アムネスティとゼレンスキーの対立・その後—「敵を利する」論はノイズにしかならない-(松沢呉一)
アムネスティ・インターナショナルの謝罪
「アムネスティとゼレンスキーの対立を整理する—私はアムネスティの姿勢を支持」の続報です。
ロイターによると、ウクライナが人権侵害をやっているとの報告書について、アムネスティ・インターナショナルは「ウクライナに苦痛を与えたことを謝罪した」とのことです。この記事のあとだと思いますが、アムネスティのサイトでも同趣旨の声明が出ています。
おそらくこれはアムネスティ・インターナショナルのウクライナ代表だったオクサナ・ポカルチェクが報告書の発表のあと辞任したことが大きかったのではなかろうか。
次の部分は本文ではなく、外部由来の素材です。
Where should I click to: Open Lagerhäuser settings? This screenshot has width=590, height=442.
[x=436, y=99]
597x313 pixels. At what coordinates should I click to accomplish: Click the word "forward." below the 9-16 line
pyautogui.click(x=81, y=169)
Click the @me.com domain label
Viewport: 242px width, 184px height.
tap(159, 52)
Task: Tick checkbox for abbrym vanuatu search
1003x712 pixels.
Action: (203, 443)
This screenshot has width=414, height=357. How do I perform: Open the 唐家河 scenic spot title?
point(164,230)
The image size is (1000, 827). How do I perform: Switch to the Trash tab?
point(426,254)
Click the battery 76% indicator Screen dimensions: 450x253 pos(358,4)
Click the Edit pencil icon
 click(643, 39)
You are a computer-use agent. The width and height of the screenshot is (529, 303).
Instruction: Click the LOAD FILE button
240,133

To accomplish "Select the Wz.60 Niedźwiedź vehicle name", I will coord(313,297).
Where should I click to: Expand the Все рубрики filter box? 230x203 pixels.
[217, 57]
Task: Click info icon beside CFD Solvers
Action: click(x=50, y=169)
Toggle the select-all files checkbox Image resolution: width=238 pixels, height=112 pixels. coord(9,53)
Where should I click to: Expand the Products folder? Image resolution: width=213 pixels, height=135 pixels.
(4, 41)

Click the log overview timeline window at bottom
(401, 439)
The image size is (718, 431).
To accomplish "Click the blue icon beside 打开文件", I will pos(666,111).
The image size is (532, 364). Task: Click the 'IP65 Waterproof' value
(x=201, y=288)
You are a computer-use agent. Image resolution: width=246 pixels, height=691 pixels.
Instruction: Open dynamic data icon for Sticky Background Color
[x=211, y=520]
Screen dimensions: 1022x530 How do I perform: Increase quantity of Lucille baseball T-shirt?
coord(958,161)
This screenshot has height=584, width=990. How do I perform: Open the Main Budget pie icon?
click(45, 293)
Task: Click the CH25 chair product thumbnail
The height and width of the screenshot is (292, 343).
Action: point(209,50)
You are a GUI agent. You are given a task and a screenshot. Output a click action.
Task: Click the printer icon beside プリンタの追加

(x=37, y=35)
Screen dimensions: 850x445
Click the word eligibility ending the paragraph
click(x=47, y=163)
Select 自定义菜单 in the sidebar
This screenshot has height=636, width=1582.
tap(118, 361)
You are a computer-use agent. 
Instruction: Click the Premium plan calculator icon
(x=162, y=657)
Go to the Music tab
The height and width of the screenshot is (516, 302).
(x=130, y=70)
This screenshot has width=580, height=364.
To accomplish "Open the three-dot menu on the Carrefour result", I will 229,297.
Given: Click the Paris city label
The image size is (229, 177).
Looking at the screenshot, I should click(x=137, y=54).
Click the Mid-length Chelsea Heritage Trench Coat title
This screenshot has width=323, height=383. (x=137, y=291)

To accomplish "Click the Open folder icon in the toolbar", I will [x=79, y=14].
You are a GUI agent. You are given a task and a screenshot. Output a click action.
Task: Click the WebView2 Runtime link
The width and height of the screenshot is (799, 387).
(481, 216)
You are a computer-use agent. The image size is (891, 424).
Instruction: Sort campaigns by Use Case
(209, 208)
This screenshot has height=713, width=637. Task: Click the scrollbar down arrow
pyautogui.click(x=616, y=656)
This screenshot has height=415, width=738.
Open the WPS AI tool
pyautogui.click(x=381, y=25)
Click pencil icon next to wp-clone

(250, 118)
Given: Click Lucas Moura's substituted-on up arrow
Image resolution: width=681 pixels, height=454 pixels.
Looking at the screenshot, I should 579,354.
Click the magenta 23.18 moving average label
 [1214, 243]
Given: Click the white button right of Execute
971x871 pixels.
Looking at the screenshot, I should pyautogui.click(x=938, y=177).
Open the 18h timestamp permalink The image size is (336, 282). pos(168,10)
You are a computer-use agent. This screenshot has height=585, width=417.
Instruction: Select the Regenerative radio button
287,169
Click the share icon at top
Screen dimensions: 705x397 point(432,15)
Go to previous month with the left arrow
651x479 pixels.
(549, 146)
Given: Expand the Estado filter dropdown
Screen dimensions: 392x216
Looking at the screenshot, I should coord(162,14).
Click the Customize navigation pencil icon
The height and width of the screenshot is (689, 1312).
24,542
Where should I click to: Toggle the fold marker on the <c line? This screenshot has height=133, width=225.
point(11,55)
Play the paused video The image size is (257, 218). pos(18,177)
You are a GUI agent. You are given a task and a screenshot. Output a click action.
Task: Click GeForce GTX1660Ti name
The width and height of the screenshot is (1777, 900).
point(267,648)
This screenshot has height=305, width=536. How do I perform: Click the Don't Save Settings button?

彼女は、この報告書の作成には関与しておらず、発表することに反対をしていて、それが聞き入れられなかったために辞任しています。
しかし、アムネスティ・インターナショナルは、謝罪しつつ、報告書の内容は正しかったとも言ってます。
事実、英「ガーディアン」は、学校や保育園が軍の施設として使用された例を7件確認していて、そのために砲撃を受けて、民間人の死者が出たことも確認しています。これ自体にもはや疑いはなく、議論すべきは、この事実をどうとらえるかです。
※2022年8月5日付「ZAXID NET」オクサナ・ポカルチェクが辞任したことを伝えるウクライナメディア。彼女は30年以上、アムネスティの活動を続けてきたベテラン活動家で、この報告書の公表に反対したのは、内容が不十分であるということとともに、「ウクライナで軍を批判することがどういう意味を持つのかをアムネスティ・インターナショナルの本部に理解させることができなかった」とも言ってます。言葉の壁だと。
アムネスティの報告は事実、その上での議論が必要
「ガーディアン」は学校に基地を置いたことによって砲撃され、民間人の死者が出たことを確認した上で、国際法を専門とする英グリニッジ大学のスティーブン・ヘインズ教授による「学校本来の目的に使用されていない場合に軍の施設として使用するのは必ずしもガイドライン違反にはならない」という見解を紹介しています。戦争になって以降、学校は学校として機能していなかったでしょう。
アムネスティ・インターナショナルは、それが問題にならないのだとしても、住宅エリアに設置したこと自体を問題とし、代替地はあり得たと指摘。学校としては機能していなくても、避難所になっていたケースもありそうです
求められる議論はここにありそうです。学校を軍事施設として使用していたことには疑いはなく、それがルール違反だったのか否か、民間人を盾にする目的があったのか否か、そこに設置したがためにロシアの攻撃を受けて民間人が死亡したのか否か、他の代替地はあったのか否かといった議論。
本来この議論は報告書を公開する前になされるべきだったかと思います。
これについてアムネスティ・インターナショナルがウクライナ政府に問い合わせたのは7月29日です。報告書を発表したのは8月4日。返事はなかったわけですけど、アムネスティ・インターナショナルは5日程度しか待っていません。たしかにここはもう少し慎重であるべきだったのではないかと改めて思いました。
※2022年8月4日付「The Guardian」 この記事はアムネスティ・インターナショナルの報告が出たその日に公開されています。改めて確認して回る時間はなかったはずですけど、この記事を書いた2人の記者は在キーウのベテランで、すでに学校施設を軍事施設に転用していることを認識していたか、電話で確認できるようなものだったのだろうと思われます。軍事機密にするようなものではなかったわけです。